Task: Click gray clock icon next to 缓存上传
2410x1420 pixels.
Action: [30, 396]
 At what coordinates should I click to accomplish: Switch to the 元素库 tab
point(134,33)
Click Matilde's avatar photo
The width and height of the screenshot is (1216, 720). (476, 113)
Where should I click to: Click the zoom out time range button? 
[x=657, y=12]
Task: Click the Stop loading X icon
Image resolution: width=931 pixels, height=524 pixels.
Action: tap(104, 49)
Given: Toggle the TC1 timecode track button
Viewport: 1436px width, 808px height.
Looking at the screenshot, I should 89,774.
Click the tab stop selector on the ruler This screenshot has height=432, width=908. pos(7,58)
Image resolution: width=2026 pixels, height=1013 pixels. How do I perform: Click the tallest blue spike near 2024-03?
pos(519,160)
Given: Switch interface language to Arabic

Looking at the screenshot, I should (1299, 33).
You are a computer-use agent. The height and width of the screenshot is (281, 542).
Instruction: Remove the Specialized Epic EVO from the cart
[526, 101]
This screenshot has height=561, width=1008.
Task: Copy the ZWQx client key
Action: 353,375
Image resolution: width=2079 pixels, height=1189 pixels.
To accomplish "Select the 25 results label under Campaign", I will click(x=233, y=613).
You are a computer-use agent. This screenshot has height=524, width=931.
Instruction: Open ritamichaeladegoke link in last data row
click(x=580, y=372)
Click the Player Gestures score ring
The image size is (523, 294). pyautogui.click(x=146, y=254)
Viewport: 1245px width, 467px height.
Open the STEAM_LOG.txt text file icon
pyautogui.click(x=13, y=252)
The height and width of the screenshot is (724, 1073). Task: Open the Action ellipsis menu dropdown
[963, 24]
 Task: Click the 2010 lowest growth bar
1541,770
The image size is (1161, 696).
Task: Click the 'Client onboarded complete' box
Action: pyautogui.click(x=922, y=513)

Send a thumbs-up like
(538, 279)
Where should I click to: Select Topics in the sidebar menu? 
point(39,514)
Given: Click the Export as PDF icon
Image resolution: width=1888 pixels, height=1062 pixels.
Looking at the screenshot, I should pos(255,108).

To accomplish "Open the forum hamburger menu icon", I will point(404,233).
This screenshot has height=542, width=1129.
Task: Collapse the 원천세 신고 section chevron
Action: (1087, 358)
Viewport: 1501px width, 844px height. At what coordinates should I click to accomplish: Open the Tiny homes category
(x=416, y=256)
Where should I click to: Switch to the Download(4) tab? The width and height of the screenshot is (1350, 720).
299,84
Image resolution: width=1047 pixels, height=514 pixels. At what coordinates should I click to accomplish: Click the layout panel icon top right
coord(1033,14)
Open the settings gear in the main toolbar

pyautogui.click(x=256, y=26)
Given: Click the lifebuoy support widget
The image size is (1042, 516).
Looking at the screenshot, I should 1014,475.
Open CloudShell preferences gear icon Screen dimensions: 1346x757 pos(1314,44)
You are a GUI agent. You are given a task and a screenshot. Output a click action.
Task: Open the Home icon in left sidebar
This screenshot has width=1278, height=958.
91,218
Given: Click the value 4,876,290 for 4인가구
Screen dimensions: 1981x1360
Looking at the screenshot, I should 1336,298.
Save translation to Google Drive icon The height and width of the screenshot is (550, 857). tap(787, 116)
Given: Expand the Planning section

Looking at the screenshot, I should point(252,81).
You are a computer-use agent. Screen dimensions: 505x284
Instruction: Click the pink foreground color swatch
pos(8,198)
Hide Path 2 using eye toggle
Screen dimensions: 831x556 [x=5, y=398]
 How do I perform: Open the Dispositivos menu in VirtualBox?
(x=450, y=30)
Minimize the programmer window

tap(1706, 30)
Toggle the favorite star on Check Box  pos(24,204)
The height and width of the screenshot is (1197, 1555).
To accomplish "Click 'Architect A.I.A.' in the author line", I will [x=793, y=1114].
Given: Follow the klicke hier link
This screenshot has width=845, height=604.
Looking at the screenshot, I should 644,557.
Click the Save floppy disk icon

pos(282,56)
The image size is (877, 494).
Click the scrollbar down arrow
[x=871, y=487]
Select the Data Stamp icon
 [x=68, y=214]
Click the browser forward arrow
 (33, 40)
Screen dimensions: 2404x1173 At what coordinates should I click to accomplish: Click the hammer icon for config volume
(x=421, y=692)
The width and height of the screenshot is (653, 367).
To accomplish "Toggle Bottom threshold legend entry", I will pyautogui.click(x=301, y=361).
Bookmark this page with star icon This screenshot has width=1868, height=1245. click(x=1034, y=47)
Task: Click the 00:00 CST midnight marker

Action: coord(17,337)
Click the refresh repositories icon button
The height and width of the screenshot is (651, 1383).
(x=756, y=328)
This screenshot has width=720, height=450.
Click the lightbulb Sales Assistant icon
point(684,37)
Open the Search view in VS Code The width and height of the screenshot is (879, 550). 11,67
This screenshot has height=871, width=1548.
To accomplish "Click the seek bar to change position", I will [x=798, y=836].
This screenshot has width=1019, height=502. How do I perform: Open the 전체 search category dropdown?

* * * * * * * * *

→ Instructions to follow
Go through the records and gather the lines that hold "star".

→ The completed task
Toggle the favorite star on Check Box  pos(24,204)
Bookmark this page with star icon This screenshot has width=1868, height=1245. click(x=1034, y=47)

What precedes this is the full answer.